Open Access
Features from Computerized Texture Analysis of Breast Cancers at Pretreatment MR Imaging Are Associated with Response to Neoadjuvant Chemotherapy
Author(s) -
Foucauld Chamming’s,
Yoshiko Ueno,
Romuald Ferré,
Ellen Kao,
AnneSophie Jannot,
Jaron Chong,
Atilla Ömeroğlu,
Benoı̂t Mesurolle,
Caroline Reinhold,
B. Gallix
Publication year - 2018
Publication title -
radiology
Language(s) - English
Resource type - Journals
SCImago Journal Rank - 3.118
H-Index - 295
eISSN - 1527-1315
pISSN - 0033-8419
DOI - 10.1148/radiol.2017170143
Subject(s) - medicine , breast cancer , magnetic resonance imaging , breast mri , univariate analysis , chemotherapy , logistic regression , neoadjuvant therapy , cancer , triple negative breast cancer , nuclear medicine , radiology , oncology , multivariate analysis , mammography
Purpose To evaluate whether features from texture analysis of breast cancers were associated with pathologic complete response (pCR) after neoadjuvant chemotherapy and to explore the association between texture features and tumor subtypes at pretreatment magnetic resonance (MR) imaging.
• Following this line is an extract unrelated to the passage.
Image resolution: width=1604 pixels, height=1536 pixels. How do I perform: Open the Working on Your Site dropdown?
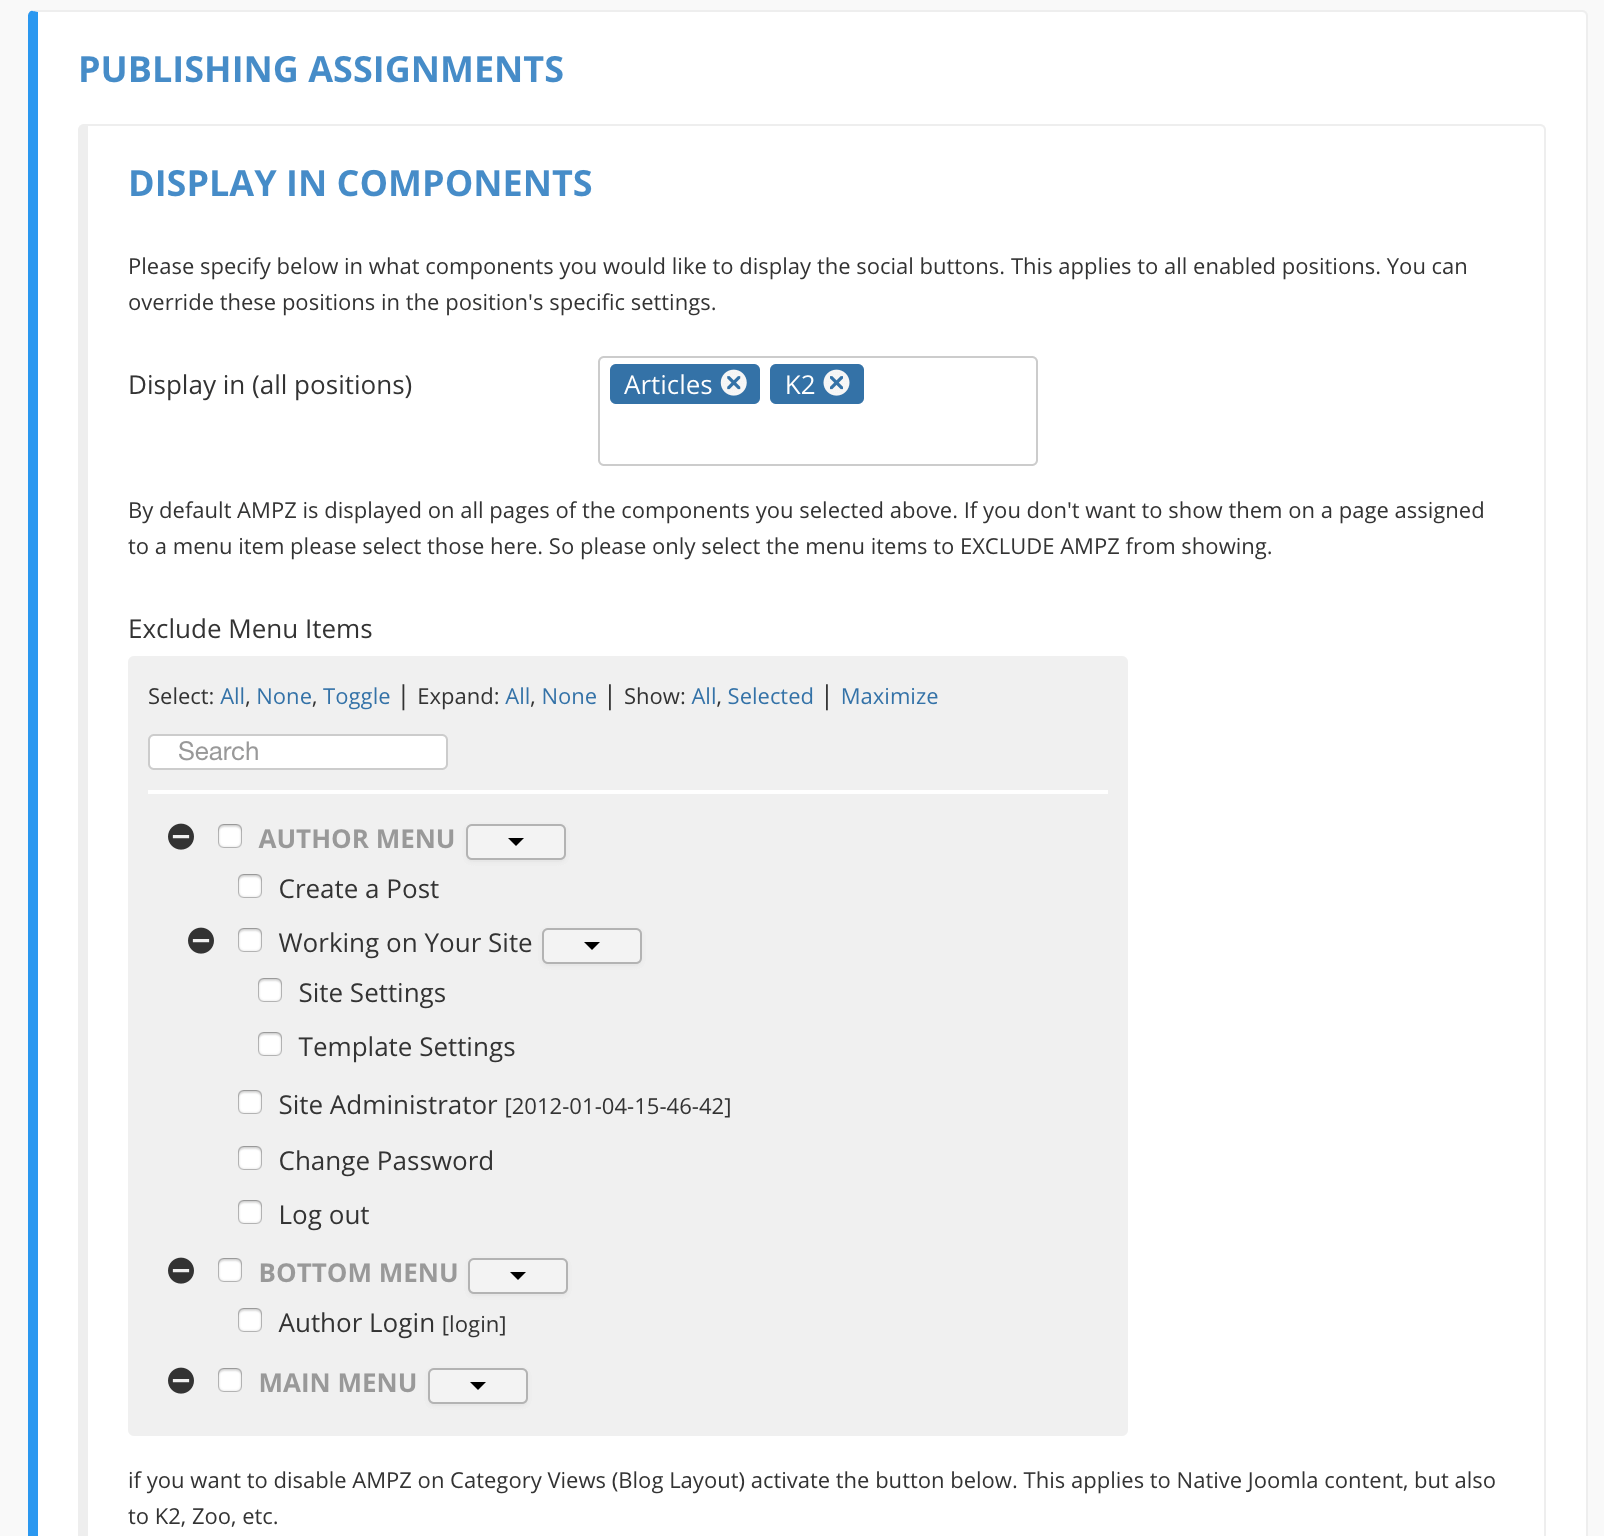coord(592,946)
Materials and Methods Institutional review board approval was obtained. This retrospective study included 85 patients with 85 breast cancers who underwent breast MR imaging before neoadjuvant chemotherapy between April 10, 2008, and March 12, 2015. Two-dimensional texture analysis was performed by using software at T2-weighted MR imaging and contrast material-enhanced T1-weighted MR imaging. Quantitative parameters were compared between patients with pCR and those with non-pCR and between patients with triple-negative breast cancer and those with non-triple-negative cancer. Multiple logistic regression analysis was used to determine independent parameters. Results Eighteen tumors (22%) were triple-negative breast cancers. pCR was achieved in 30 of the 85 tumors (35%). At univariate analysis, mean pixel intensity with spatial scaling factor (SSF) of 2 and 4 on T2-weighted images and kurtosis on contrast-enhanced T1-weighted images showed a significant difference between triple-negative breast cancer and non-triple-negative breast cancer (P = .009, .003, and .001, respectively). Kurtosis (SSF, 2) on T2-weighted images showed a significant difference between pCR and non-pCR (P = .015). At multiple logistic regression, kurtosis on T2-weighted images was independently associated with pCR in non-triple-negative breast cancer (P = .033). A multivariate model incorporating T2-weighted and contrast-enhanced T1-weighted kurtosis showed good performance for the identification of triple-negative breast cancer (area under the receiver operating characteristic curve, 0.834). Conclusion At pretreatment MR imaging, kurtosis appears to be associated with pCR to neoadjuvant chemotherapy in non-triple-negative breast cancer and may be a promising biomarker for the identification of triple-negative breast cancer. © RSNA, 2017.